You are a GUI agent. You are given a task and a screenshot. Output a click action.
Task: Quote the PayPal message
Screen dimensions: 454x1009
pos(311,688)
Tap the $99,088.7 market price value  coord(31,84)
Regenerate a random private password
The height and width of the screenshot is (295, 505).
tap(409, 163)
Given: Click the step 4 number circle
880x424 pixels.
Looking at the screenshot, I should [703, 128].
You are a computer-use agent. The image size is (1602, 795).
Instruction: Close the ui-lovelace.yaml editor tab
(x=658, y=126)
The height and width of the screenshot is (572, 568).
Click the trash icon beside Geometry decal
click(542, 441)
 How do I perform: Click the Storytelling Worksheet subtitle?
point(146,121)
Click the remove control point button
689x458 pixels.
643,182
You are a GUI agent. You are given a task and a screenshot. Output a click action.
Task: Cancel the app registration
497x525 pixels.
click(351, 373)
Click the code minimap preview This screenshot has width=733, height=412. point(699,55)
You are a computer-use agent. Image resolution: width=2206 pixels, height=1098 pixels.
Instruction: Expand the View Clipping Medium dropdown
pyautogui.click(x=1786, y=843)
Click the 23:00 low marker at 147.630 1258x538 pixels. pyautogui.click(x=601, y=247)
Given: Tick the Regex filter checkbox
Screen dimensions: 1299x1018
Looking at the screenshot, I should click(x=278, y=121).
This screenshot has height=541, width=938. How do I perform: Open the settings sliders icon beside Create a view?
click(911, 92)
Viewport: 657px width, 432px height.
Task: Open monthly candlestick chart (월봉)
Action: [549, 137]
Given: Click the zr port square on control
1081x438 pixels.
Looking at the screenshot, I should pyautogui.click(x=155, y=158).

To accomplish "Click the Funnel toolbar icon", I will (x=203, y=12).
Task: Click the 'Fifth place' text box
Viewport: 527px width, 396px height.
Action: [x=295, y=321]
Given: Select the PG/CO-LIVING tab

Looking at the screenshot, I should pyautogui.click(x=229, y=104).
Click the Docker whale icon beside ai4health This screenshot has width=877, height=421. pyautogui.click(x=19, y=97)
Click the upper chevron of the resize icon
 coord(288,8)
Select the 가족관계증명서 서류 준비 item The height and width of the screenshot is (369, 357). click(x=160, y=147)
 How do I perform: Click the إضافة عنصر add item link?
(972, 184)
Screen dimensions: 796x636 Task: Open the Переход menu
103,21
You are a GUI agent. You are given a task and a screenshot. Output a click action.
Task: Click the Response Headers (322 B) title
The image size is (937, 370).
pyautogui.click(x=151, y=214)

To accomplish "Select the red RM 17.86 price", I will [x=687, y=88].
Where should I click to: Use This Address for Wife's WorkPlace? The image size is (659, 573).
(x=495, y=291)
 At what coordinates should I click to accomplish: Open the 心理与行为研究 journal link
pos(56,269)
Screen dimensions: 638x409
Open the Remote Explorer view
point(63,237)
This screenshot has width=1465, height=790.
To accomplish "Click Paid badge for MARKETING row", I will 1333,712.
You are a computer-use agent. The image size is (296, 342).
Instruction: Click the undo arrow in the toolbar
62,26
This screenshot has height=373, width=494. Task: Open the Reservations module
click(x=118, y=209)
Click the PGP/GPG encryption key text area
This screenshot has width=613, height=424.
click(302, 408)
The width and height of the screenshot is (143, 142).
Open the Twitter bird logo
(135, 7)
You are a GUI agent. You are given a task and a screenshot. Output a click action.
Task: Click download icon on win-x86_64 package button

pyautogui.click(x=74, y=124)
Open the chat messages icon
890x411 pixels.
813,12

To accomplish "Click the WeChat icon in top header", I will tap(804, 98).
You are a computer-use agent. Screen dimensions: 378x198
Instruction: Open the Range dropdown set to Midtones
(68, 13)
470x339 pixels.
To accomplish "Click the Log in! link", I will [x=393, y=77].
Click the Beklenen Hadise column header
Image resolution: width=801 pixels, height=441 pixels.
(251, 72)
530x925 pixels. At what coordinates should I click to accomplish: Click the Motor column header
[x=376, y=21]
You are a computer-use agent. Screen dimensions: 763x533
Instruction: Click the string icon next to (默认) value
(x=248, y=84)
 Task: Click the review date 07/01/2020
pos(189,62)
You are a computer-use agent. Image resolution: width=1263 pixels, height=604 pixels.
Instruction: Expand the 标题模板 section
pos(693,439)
══════════════════════════════
[EXERCISE BRIEF] Copy out every one of the lines above word for word, changing nothing.

[WRITTEN ANSWER]
You are a GUI agent. You are given a task and a screenshot. Output a click action.
Task: Quote the PayPal message
Screen dimensions: 454x1009
pos(311,688)
Tap the $99,088.7 market price value  coord(31,84)
Regenerate a random private password
The height and width of the screenshot is (295, 505).
tap(409, 163)
Given: Click the step 4 number circle
880x424 pixels.
Looking at the screenshot, I should [703, 128].
You are a computer-use agent. The image size is (1602, 795).
Instruction: Close the ui-lovelace.yaml editor tab
(x=658, y=126)
The height and width of the screenshot is (572, 568).
Click the trash icon beside Geometry decal
click(542, 441)
 How do I perform: Click the Storytelling Worksheet subtitle?
point(146,121)
Click the remove control point button
689x458 pixels.
643,182
You are a GUI agent. You are given a task and a screenshot. Output a click action.
Task: Cancel the app registration
497x525 pixels.
click(351, 373)
Click the code minimap preview This screenshot has width=733, height=412. point(699,55)
You are a computer-use agent. Image resolution: width=2206 pixels, height=1098 pixels.
Instruction: Expand the View Clipping Medium dropdown
pyautogui.click(x=1786, y=843)
Click the 23:00 low marker at 147.630 1258x538 pixels. pyautogui.click(x=601, y=247)
Given: Tick the Regex filter checkbox
Screen dimensions: 1299x1018
Looking at the screenshot, I should click(x=278, y=121).
This screenshot has height=541, width=938. How do I perform: Open the settings sliders icon beside Create a view?
click(911, 92)
Viewport: 657px width, 432px height.
Task: Open monthly candlestick chart (월봉)
Action: [549, 137]
Given: Click the zr port square on control
1081x438 pixels.
Looking at the screenshot, I should pyautogui.click(x=155, y=158).

To accomplish "Click the Funnel toolbar icon", I will (x=203, y=12).
Task: Click the 'Fifth place' text box
Viewport: 527px width, 396px height.
Action: [x=295, y=321]
Given: Select the PG/CO-LIVING tab

Looking at the screenshot, I should pyautogui.click(x=229, y=104).
Click the Docker whale icon beside ai4health This screenshot has width=877, height=421. pyautogui.click(x=19, y=97)
Click the upper chevron of the resize icon
 coord(288,8)
Select the 가족관계증명서 서류 준비 item The height and width of the screenshot is (369, 357). click(x=160, y=147)
 How do I perform: Click the إضافة عنصر add item link?
(972, 184)
Screen dimensions: 796x636 Task: Open the Переход menu
103,21
You are a GUI agent. You are given a task and a screenshot. Output a click action.
Task: Click the Response Headers (322 B) title
The image size is (937, 370).
pyautogui.click(x=151, y=214)

To accomplish "Select the red RM 17.86 price", I will [x=687, y=88].
Where should I click to: Use This Address for Wife's WorkPlace? The image size is (659, 573).
(x=495, y=291)
 At what coordinates should I click to accomplish: Open the 心理与行为研究 journal link
pos(56,269)
Screen dimensions: 638x409
Open the Remote Explorer view
point(63,237)
This screenshot has width=1465, height=790.
To accomplish "Click Paid badge for MARKETING row", I will 1333,712.
You are a computer-use agent. The image size is (296, 342).
Instruction: Click the undo arrow in the toolbar
62,26
This screenshot has height=373, width=494. Task: Open the Reservations module
click(x=118, y=209)
Click the PGP/GPG encryption key text area
This screenshot has width=613, height=424.
click(302, 408)
The width and height of the screenshot is (143, 142).
Open the Twitter bird logo
(135, 7)
You are a GUI agent. You are given a task and a screenshot. Output a click action.
Task: Click download icon on win-x86_64 package button

pyautogui.click(x=74, y=124)
Open the chat messages icon
890x411 pixels.
813,12

To accomplish "Click the WeChat icon in top header", I will tap(804, 98).
You are a computer-use agent. Screen dimensions: 378x198
Instruction: Open the Range dropdown set to Midtones
(68, 13)
470x339 pixels.
To accomplish "Click the Log in! link", I will [x=393, y=77].
Click the Beklenen Hadise column header
Image resolution: width=801 pixels, height=441 pixels.
(251, 72)
530x925 pixels. At what coordinates should I click to accomplish: Click the Motor column header
[x=376, y=21]
You are a computer-use agent. Screen dimensions: 763x533
Instruction: Click the string icon next to (默认) value
(x=248, y=84)
 Task: Click the review date 07/01/2020
pos(189,62)
You are a computer-use agent. Image resolution: width=1263 pixels, height=604 pixels.
Instruction: Expand the 标题模板 section
pos(693,439)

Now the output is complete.